Experiência muito concreta de que, “mesmo na vida quotidiana, os céus já não estão
fechados, Deus está próximo e em Cristo todos pertencemos reciprocamente uns aos outros”. Uma
recordação que lhe ficou impressa da sua deslocação ao continente africano foram as
celebrações litúrgicas, “verdadeiras festas de fé”, em que havia “uma grande alegria
partilhada, que se exprimia também mediante o corpo, mas de maneira disciplinada e
orientada para o Deus vivo”. “O sentido da sacralidade, do mistério presente do Deus
vivo, plasmava, por assim dizer, cada gesto”. A consciência de estar na presença de
Deus não suscitava medo ou inibição, nem uma obediência externa a rubricas, nem –
muito menos – exibicionismos ou um gritar de modo indisciplinado. Havia, isso sim,
o que os “Padres da Igreja” chamavam uma “sóbria ebriedade”:
“o estar cheios
de uma alegria que, contudo, permanece sóbria e ordenada, que une as pessoas a partir
de dentro, conduzindo-as ao louvor comunitário de Deus, um louvor que ao mesmo tempo
suscita o amor do próximo, a responsabilidade recíproca”.
Bento XVI dirigiu
depois “um breve olhar sobre o Sínodo” para a África, onde se viveu uma experiência
de comunhão que constituiu uma concretização muito prática da eclesiologia do Concílio
Vaticano II. O tema proposto - “A Igreja em África ao serviço da reconciliação, da
justiça e da paz”, tema teológico e pastoral de grandíssima actualidade, corria o
risco de descair em tema político – observou o Papa. “Tarefa dos Bispos era transformar
a teologia em pastoral, isto é, num ministério pastoral muito concreto”, mas sem ceder
à tentação de se transformarem em líderes políticos. “A questão fundamental diante
da qual os pastores se encontravam continuamente era precisamente este”:
“como
podemos ser realistas e práticos, sem nos arrogarmos uma competência política que
não nos compete? Poderíamos dizer que se tratava do problema de uma laicidade positiva,
praticada e interpretada no modo justo”.
Este foi também um dos temas fundamentais
da Encíclica “Caritas in veritate”, que retomou e desenvolveu a questão da colocação
teológica e concreta da doutrina social da Igreja – recordou Bento XVI.
Ainda
sobre o Sínodo para a África – sobre reconciliação, justiça e paz (“três grandes palavras
fundamentais da responsabilidade teológica e social”), Bento XVI deteve-se a reflectir
sobre a palavra “reconciliação”. Observando que “a paz só se pode realizar conseguindo
uma reconciliação interior”, o Papa Ratzinger aduziu como exemplo positivo de um processo
de reconciliação a história da Europa após a segunda guerra mundial. Bento XVI considera
que o facto de desde 1945 não ter voltado a haver guerras na Europa ocidental e central
deve-se sobretudo a “estruturas políticas e económicas inteligentes e eticamente orientadas”.

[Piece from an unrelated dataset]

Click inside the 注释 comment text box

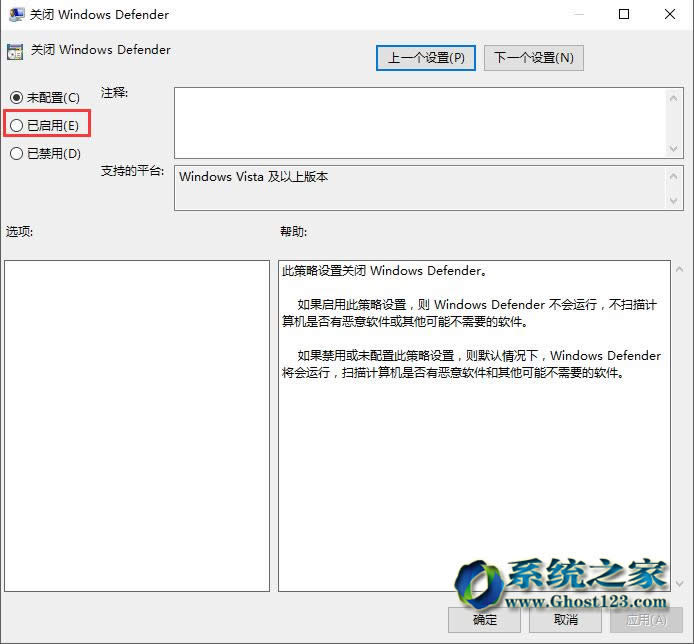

Ora – observou – estas puderam desenvolver-se pelo facto de terem existido “processos
interiores de reconciliação, que tornaram possível uma nova convivência”:
“Todas
as sociedades têm necessidade de reconciliação para poderem estar em paz. Para uma
boa política são necessárias reconciliações, mas não podem ser realizadas unicamente
por ela. São processos pré-políticos e devem brotar de outras fontes”.
O Sínodo
para a África procurou examinar em profundidade esta questão, nas suas diversas dimensões,
recordando a actualidade do apelo que são Paulo dirigiu aos Coríntios: “Deixai-vos
reconciliar com Deus!” “Se o homem não se encontra reconciliado com Deus, está
em discórdia também com a criação. Não está reconciliado consigo mesmo, desejaria
ser diferente daquilo que é e portanto não está reconciliado nem sequer com o próximo.

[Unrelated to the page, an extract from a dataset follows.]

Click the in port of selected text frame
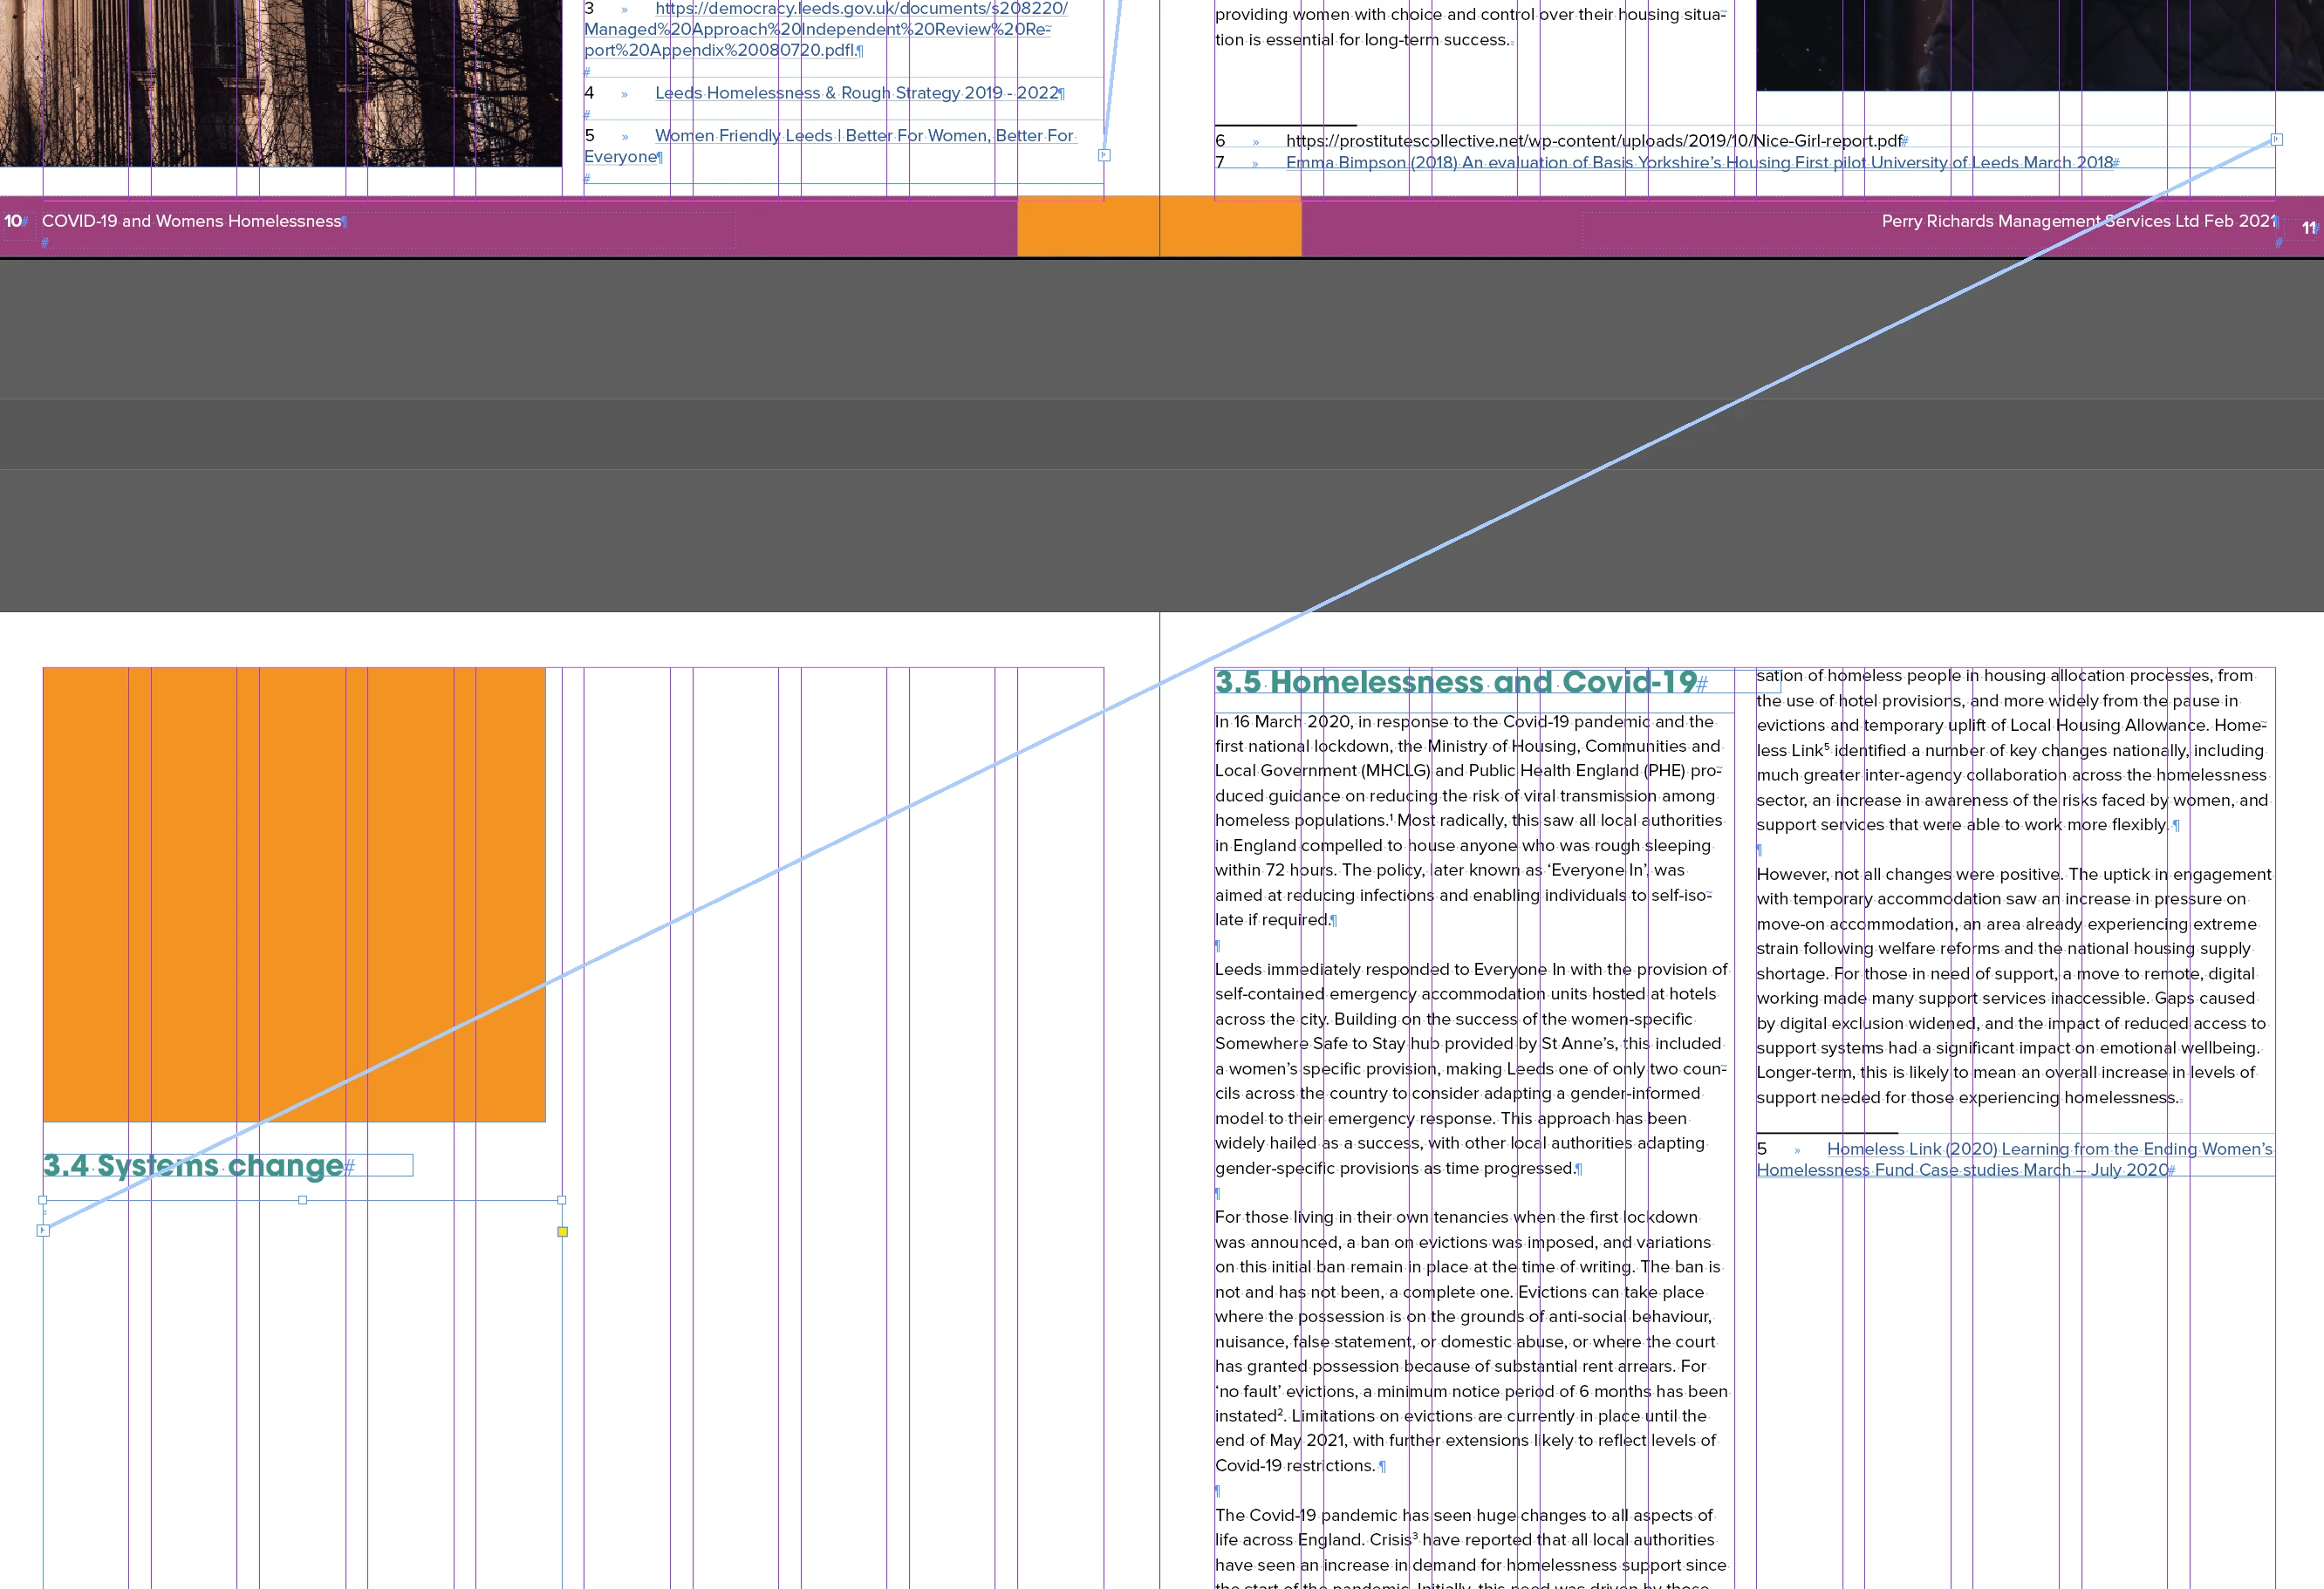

Por outro lado, faz parte da reconciliação a capacidade de reconhecer a culpa e de
pedir perdão – a Deus e aos outros. Faz ainda parte ao processo de reconciliação,
a disponibilidade à penitência, a disponibilidade a sofrer até ao fundo pela própria
culpa, deixando-se transformar. Por fim – lembrou Bento XVI - à reconciliação está
também ligada a gratuidade, de que fala repetidamente a Encíclica “Caritas in veritate”.
Trata-se da disponibilidade a ir para além do necessário, a não fazer contas, passando
para lá das meras condições jurídicas. É essa a generosidade de que o próprio
Deus nos dá exemplo. Ele, que tinha toda a razão do seu lado, veio ao nosso encontro
indo até à Cruz, para nos reconciliar.
“É esta a gratuidade: a disponibilidade
a dar o primeiro passo. Sermos os primeiros a ir ao encontro do outro, a oferecer-lhe
a reconciliação, assumindo o sofrimento que comporta a renúncia ao próprio ter
razão. Não ceder na vontade de reconciliação: disto nos dá exemplo Deus, e é este
o modo para nos tornarmos semelhantes a Ele, uma atitude de que sempre temos necessidade
no mundo.”
No seu discurso pré-natalício à Cúria Romana, Bento XVI insistiu
na necessidade de aprendermos de novo a reconhecer a culpa, pondo de lado a ilusão
de sermos inocentes. Temos que aprender a saber penitenciar-nos, deixando-nos transformar.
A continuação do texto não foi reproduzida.